=== Exercise requirements ===
Each entry must be restated word for word, with nothing omitted.

── Record excerpts

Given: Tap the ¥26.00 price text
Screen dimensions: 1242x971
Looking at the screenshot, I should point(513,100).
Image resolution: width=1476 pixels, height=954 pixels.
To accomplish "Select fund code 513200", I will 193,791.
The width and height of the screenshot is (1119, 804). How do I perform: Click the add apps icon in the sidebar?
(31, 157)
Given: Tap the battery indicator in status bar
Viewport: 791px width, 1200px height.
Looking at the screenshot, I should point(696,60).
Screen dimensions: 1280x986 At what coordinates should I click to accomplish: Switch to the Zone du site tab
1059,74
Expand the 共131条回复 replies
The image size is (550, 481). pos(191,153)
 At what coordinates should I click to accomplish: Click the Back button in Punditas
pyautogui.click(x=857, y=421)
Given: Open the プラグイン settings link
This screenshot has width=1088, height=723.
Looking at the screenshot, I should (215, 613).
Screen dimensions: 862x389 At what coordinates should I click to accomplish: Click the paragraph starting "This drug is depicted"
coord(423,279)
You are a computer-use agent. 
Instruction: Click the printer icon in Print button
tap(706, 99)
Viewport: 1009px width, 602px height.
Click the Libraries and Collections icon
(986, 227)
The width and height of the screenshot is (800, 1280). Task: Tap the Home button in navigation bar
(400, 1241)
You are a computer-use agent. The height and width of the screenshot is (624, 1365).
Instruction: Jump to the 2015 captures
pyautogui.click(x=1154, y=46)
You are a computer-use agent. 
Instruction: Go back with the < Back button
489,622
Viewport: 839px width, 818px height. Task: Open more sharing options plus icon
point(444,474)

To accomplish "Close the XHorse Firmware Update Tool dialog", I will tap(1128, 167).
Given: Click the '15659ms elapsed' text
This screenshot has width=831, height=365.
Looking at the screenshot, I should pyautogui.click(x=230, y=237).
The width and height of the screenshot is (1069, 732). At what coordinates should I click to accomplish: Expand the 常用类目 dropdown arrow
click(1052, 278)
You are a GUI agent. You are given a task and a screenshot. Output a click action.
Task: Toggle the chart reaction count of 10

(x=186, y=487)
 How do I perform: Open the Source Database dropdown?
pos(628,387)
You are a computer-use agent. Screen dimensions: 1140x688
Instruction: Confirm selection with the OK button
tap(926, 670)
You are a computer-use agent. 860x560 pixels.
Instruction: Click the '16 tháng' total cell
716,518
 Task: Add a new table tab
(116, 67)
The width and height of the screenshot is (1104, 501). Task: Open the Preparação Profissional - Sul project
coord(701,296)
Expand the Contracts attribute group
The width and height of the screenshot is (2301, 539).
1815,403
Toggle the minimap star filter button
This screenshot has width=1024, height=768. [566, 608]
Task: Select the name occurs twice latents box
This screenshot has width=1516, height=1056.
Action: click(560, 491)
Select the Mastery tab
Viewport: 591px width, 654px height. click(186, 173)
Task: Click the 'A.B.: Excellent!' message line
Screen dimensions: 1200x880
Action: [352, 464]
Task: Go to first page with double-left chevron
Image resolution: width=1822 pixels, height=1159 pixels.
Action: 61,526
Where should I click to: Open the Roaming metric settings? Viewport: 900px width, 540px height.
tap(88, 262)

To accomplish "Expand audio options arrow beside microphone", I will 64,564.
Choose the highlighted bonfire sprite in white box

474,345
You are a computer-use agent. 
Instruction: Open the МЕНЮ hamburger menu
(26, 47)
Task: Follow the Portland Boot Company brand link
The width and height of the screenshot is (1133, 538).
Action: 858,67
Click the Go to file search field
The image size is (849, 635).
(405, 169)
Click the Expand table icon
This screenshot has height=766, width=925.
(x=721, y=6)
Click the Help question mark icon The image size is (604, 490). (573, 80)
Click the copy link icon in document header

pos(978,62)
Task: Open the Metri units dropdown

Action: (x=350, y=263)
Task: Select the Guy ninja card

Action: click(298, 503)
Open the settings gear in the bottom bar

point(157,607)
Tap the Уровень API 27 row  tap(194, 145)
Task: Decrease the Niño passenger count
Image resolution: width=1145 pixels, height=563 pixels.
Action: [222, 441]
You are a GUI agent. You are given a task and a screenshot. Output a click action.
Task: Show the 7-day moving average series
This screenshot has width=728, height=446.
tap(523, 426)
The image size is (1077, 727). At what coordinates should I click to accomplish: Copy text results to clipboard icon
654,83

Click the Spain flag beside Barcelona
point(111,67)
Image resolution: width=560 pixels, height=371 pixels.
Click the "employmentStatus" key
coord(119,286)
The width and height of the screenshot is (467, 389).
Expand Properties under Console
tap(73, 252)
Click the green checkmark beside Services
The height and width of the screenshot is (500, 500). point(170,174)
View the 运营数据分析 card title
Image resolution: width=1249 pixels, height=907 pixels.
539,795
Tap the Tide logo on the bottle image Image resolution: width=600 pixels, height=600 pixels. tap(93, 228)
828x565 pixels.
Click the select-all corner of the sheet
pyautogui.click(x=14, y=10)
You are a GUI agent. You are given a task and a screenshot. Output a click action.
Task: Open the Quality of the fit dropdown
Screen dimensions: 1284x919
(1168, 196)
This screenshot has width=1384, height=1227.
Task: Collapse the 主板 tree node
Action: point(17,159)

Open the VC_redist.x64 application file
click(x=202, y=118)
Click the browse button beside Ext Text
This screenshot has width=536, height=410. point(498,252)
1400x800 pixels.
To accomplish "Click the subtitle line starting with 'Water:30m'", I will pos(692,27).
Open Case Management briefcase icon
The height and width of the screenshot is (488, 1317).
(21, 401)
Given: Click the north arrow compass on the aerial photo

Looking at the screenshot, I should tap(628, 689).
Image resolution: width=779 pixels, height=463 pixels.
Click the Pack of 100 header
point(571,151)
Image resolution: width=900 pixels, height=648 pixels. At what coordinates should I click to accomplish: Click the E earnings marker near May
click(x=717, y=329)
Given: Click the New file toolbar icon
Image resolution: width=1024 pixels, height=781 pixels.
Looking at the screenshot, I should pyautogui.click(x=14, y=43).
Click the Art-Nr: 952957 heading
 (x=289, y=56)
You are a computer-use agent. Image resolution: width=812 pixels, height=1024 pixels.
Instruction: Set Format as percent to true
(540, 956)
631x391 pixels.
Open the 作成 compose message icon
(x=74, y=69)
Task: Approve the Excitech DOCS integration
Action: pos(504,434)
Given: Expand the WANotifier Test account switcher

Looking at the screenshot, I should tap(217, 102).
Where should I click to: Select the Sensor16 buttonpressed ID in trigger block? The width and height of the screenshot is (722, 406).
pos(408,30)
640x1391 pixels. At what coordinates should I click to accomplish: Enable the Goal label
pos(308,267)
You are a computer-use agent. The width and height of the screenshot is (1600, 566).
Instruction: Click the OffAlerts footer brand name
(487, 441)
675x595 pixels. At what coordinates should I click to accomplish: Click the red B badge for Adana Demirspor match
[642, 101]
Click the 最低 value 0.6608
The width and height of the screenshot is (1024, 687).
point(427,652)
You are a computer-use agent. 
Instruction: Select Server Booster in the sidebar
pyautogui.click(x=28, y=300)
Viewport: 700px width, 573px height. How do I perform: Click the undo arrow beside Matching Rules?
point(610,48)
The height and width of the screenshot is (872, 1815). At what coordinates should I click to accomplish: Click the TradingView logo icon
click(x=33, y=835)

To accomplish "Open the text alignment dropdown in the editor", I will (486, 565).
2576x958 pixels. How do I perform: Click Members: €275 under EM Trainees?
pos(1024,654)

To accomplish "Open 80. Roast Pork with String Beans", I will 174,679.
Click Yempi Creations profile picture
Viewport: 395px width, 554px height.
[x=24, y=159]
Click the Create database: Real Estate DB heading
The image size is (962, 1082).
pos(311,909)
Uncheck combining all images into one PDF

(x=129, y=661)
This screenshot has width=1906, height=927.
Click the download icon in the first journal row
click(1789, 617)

────

=== Written reply ===
Given: Tap the ¥26.00 price text
Screen dimensions: 1242x971
Looking at the screenshot, I should point(513,100).
Image resolution: width=1476 pixels, height=954 pixels.
To accomplish "Select fund code 513200", I will 193,791.
The width and height of the screenshot is (1119, 804). How do I perform: Click the add apps icon in the sidebar?
(31, 157)
Given: Tap the battery indicator in status bar
Viewport: 791px width, 1200px height.
Looking at the screenshot, I should point(696,60).
Screen dimensions: 1280x986 At what coordinates should I click to accomplish: Switch to the Zone du site tab
1059,74
Expand the 共131条回复 replies
The image size is (550, 481). pos(191,153)
 At what coordinates should I click to accomplish: Click the Back button in Punditas
pyautogui.click(x=857, y=421)
Given: Open the プラグイン settings link
This screenshot has width=1088, height=723.
Looking at the screenshot, I should (215, 613).
Screen dimensions: 862x389 At what coordinates should I click to accomplish: Click the paragraph starting "This drug is depicted"
coord(423,279)
You are a computer-use agent. 
Instruction: Click the printer icon in Print button
tap(706, 99)
Viewport: 1009px width, 602px height.
Click the Libraries and Collections icon
(986, 227)
The width and height of the screenshot is (800, 1280). Task: Tap the Home button in navigation bar
(400, 1241)
You are a computer-use agent. The height and width of the screenshot is (624, 1365).
Instruction: Jump to the 2015 captures
pyautogui.click(x=1154, y=46)
You are a computer-use agent. 
Instruction: Go back with the < Back button
489,622
Viewport: 839px width, 818px height. Task: Open more sharing options plus icon
point(444,474)

To accomplish "Close the XHorse Firmware Update Tool dialog", I will tap(1128, 167).
Given: Click the '15659ms elapsed' text
This screenshot has width=831, height=365.
Looking at the screenshot, I should pyautogui.click(x=230, y=237).
The width and height of the screenshot is (1069, 732). At what coordinates should I click to accomplish: Expand the 常用类目 dropdown arrow
click(1052, 278)
You are a GUI agent. You are given a task and a screenshot. Output a click action.
Task: Toggle the chart reaction count of 10

(x=186, y=487)
 How do I perform: Open the Source Database dropdown?
pos(628,387)
You are a computer-use agent. Screen dimensions: 1140x688
Instruction: Confirm selection with the OK button
tap(926, 670)
You are a computer-use agent. 860x560 pixels.
Instruction: Click the '16 tháng' total cell
716,518
 Task: Add a new table tab
(116, 67)
The width and height of the screenshot is (1104, 501). Task: Open the Preparação Profissional - Sul project
coord(701,296)
Expand the Contracts attribute group
The width and height of the screenshot is (2301, 539).
1815,403
Toggle the minimap star filter button
This screenshot has width=1024, height=768. [566, 608]
Task: Select the name occurs twice latents box
This screenshot has width=1516, height=1056.
Action: click(560, 491)
Select the Mastery tab
Viewport: 591px width, 654px height. click(186, 173)
Task: Click the 'A.B.: Excellent!' message line
Screen dimensions: 1200x880
Action: [352, 464]
Task: Go to first page with double-left chevron
Image resolution: width=1822 pixels, height=1159 pixels.
Action: 61,526
Where should I click to: Open the Roaming metric settings? Viewport: 900px width, 540px height.
tap(88, 262)

To accomplish "Expand audio options arrow beside microphone", I will 64,564.
Choose the highlighted bonfire sprite in white box

474,345
You are a computer-use agent. 
Instruction: Open the МЕНЮ hamburger menu
(26, 47)
Task: Follow the Portland Boot Company brand link
The width and height of the screenshot is (1133, 538).
Action: 858,67
Click the Go to file search field
The image size is (849, 635).
(405, 169)
Click the Expand table icon
This screenshot has height=766, width=925.
(x=721, y=6)
Click the Help question mark icon The image size is (604, 490). (573, 80)
Click the copy link icon in document header

pos(978,62)
Task: Open the Metri units dropdown

Action: (x=350, y=263)
Task: Select the Guy ninja card

Action: click(298, 503)
Open the settings gear in the bottom bar

point(157,607)
Tap the Уровень API 27 row  tap(194, 145)
Task: Decrease the Niño passenger count
Image resolution: width=1145 pixels, height=563 pixels.
Action: [222, 441]
You are a GUI agent. You are given a task and a screenshot. Output a click action.
Task: Show the 7-day moving average series
This screenshot has width=728, height=446.
tap(523, 426)
The image size is (1077, 727). At what coordinates should I click to accomplish: Copy text results to clipboard icon
654,83

Click the Spain flag beside Barcelona
point(111,67)
Image resolution: width=560 pixels, height=371 pixels.
Click the "employmentStatus" key
coord(119,286)
The width and height of the screenshot is (467, 389).
Expand Properties under Console
tap(73, 252)
Click the green checkmark beside Services
The height and width of the screenshot is (500, 500). point(170,174)
View the 运营数据分析 card title
Image resolution: width=1249 pixels, height=907 pixels.
539,795
Tap the Tide logo on the bottle image Image resolution: width=600 pixels, height=600 pixels. tap(93, 228)
828x565 pixels.
Click the select-all corner of the sheet
pyautogui.click(x=14, y=10)
You are a GUI agent. You are given a task and a screenshot. Output a click action.
Task: Open the Quality of the fit dropdown
Screen dimensions: 1284x919
(1168, 196)
This screenshot has width=1384, height=1227.
Task: Collapse the 主板 tree node
Action: point(17,159)

Open the VC_redist.x64 application file
click(x=202, y=118)
Click the browse button beside Ext Text
This screenshot has width=536, height=410. point(498,252)
1400x800 pixels.
To accomplish "Click the subtitle line starting with 'Water:30m'", I will pos(692,27).
Open Case Management briefcase icon
The height and width of the screenshot is (488, 1317).
(21, 401)
Given: Click the north arrow compass on the aerial photo

Looking at the screenshot, I should tap(628, 689).
Image resolution: width=779 pixels, height=463 pixels.
Click the Pack of 100 header
point(571,151)
Image resolution: width=900 pixels, height=648 pixels. At what coordinates should I click to accomplish: Click the E earnings marker near May
click(x=717, y=329)
Given: Click the New file toolbar icon
Image resolution: width=1024 pixels, height=781 pixels.
Looking at the screenshot, I should pyautogui.click(x=14, y=43).
Click the Art-Nr: 952957 heading
 (x=289, y=56)
You are a computer-use agent. Image resolution: width=812 pixels, height=1024 pixels.
Instruction: Set Format as percent to true
(540, 956)
631x391 pixels.
Open the 作成 compose message icon
(x=74, y=69)
Task: Approve the Excitech DOCS integration
Action: pos(504,434)
Given: Expand the WANotifier Test account switcher

Looking at the screenshot, I should tap(217, 102).
Where should I click to: Select the Sensor16 buttonpressed ID in trigger block? The width and height of the screenshot is (722, 406).
pos(408,30)
640x1391 pixels. At what coordinates should I click to accomplish: Enable the Goal label
pos(308,267)
You are a computer-use agent. The width and height of the screenshot is (1600, 566).
Instruction: Click the OffAlerts footer brand name
(487, 441)
675x595 pixels. At what coordinates should I click to accomplish: Click the red B badge for Adana Demirspor match
[642, 101]
Click the 最低 value 0.6608
The width and height of the screenshot is (1024, 687).
point(427,652)
You are a computer-use agent. 
Instruction: Select Server Booster in the sidebar
pyautogui.click(x=28, y=300)
Viewport: 700px width, 573px height. How do I perform: Click the undo arrow beside Matching Rules?
point(610,48)
The height and width of the screenshot is (872, 1815). At what coordinates should I click to accomplish: Click the TradingView logo icon
click(x=33, y=835)

To accomplish "Open the text alignment dropdown in the editor", I will (486, 565).
2576x958 pixels. How do I perform: Click Members: €275 under EM Trainees?
pos(1024,654)

To accomplish "Open 80. Roast Pork with String Beans", I will 174,679.
Click Yempi Creations profile picture
Viewport: 395px width, 554px height.
[x=24, y=159]
Click the Create database: Real Estate DB heading
The image size is (962, 1082).
pos(311,909)
Uncheck combining all images into one PDF

(x=129, y=661)
This screenshot has width=1906, height=927.
Click the download icon in the first journal row
click(1789, 617)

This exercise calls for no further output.